We are hardwired for comfort. Isn’t that what we’re always dreaming of, working so hard to achieve? A cozy house with central heating, a dependable job, all the latest electronic gizmos to keep us entertained and everything insured? But we seem to have an equal need for risk to keep us on our toes, help us feel more wholly alive. Risk runs the gamut from skateboarding down San Francisco hills at rush hour to trying out a new dish at your favorite restaurant—some of it is foolish, some of it is tame, some if it is asking for unnecessary trouble and some of it is asking for the right kind of trouble, the kind that calls forth the full range of our attention, intelligence and character.

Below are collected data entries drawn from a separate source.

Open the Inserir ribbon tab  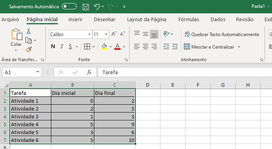[x=75, y=19]
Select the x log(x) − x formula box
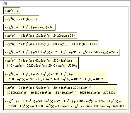 (12, 11)
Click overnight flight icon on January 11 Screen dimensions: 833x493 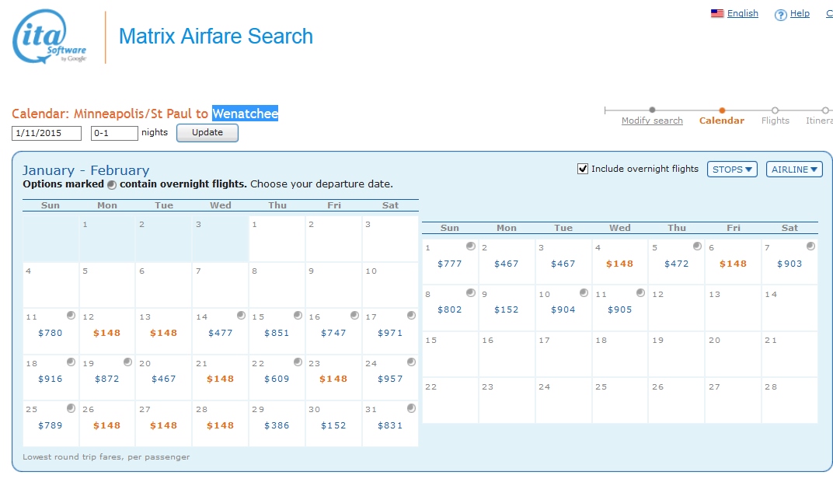71,316
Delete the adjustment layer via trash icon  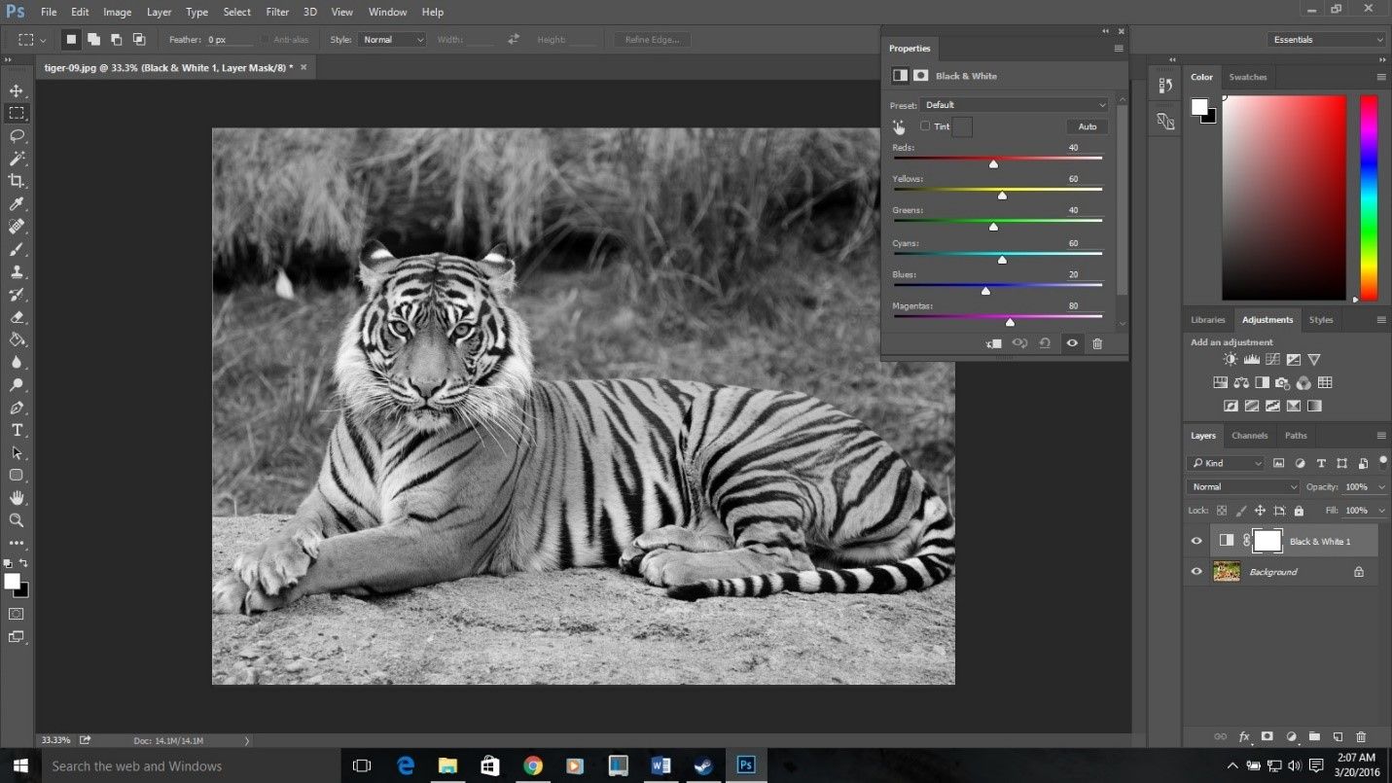pyautogui.click(x=1097, y=343)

I’ve often thought that the only way to advance in your chosen craft is to put yourself in a constant state of risk. Teaching children is already like that—you never know what they’re going to come up with!  So when I was asked a few months back to teach a group of Japanese deaf children, a situation I never encountered before, I accepted without hesitation. And then as the time drew near, I thought, “What have I got myself into?”

To begin with, working with children you don’t know in front of strangers is already the first big step out on the tightrope. Working with children whose language you don’t speak ups the ante—though perhaps a moot point with deaf children. Doing music with deaf children—something I’ve never done nor witnessed—was cause for some worry. And then holding their attention for two hours upped that sense of anxiety. My safety net was all the years of practice making music with strangers immediately through the body with no intermediate speech or explanation, a large repertoire of games and rhythms and experience watching all types and ages of children and reacting to their needs and impulses.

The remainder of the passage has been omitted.